TAPESTRIES OF LIFE
@ 45 minutes away

It is said that the island’s first queen was sighted 2,700 years ago spinning a dumbara mat – the most antique and traditional of Sri Lanka’s handlooms.
Their striking, bold simplicity has made them the go-to item for sophisticated drawing rooms and hotel lobbies today. In every centimetre of existence, they celebrate the halcyon simplicity of a now almost lost countryside.
Spun on simple wood looms into wall hangings, drapes, arras, mats, tapestries, and cushion covers, the fibre comes almost wholly from the prickly henna plant, which is broken down by hand, with the fleshy parts of the leaf removed. It takes about a day to process 100 leaves. They are then washed, dried in the sun, and combed into skeins. The fibre is then boiled with natural black, red, and yellow dyes.

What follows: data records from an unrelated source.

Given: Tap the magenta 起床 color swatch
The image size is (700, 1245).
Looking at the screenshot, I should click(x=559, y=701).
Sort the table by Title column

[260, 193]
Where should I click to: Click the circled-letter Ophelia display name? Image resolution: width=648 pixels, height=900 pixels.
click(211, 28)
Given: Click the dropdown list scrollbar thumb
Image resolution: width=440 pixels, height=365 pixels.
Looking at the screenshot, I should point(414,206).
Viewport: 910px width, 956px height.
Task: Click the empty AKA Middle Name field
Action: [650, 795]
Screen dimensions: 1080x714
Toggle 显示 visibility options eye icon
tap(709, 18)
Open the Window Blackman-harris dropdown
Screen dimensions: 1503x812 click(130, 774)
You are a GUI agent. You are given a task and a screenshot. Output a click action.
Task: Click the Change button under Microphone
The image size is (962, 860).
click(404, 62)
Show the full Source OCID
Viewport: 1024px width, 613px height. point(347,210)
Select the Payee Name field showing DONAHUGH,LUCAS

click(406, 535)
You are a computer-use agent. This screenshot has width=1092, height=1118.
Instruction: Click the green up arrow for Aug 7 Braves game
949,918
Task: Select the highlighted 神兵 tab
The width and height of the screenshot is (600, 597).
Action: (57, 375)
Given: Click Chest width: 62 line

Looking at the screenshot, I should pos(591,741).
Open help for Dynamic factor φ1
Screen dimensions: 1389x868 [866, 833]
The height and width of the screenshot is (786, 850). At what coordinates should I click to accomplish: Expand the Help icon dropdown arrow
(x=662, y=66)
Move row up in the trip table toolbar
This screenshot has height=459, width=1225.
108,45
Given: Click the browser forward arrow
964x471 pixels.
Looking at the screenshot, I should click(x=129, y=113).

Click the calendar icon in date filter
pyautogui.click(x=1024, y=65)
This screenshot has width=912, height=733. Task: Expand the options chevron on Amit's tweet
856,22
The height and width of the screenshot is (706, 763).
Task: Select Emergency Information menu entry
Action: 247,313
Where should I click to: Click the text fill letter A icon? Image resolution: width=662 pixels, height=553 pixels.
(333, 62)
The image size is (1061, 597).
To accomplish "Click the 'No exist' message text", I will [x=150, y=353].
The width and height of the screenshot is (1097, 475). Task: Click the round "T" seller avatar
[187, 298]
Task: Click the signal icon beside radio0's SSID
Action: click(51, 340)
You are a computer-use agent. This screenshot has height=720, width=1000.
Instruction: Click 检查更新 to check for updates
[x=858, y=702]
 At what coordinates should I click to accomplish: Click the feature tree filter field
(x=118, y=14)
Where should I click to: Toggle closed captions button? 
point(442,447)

The families who make them now come almost exclusively from a handful of villages such as Henawela and Menikhinna, some 15 miles from The Flame Tree Estate & Hotel, all of them belonging to the Kinnarayas, one of the lower castes of the Kandyan kingdom - the still living remnants of the old feudal "rajakariya" system which dominated the island until 1832. By means of this system, the king granted subjects land in exchange for services - anything from road or reservoir making to still more specific roles, like mat making. The feudal arrangement meant that whole families evolved into skilled artisans, expert at their particular craft. When the British abolished the system, many of the craftspeople continued their work, as they have here at Menikhinna.
The dumbara fabrics portray the classic and unvarying preoccupations of a lost agrarian world - elephants, deer, and birds; symbolic Buddhist and Hindu mythological motifs; and perhaps most striking of all, colourful geometric shapes of triangles and squares.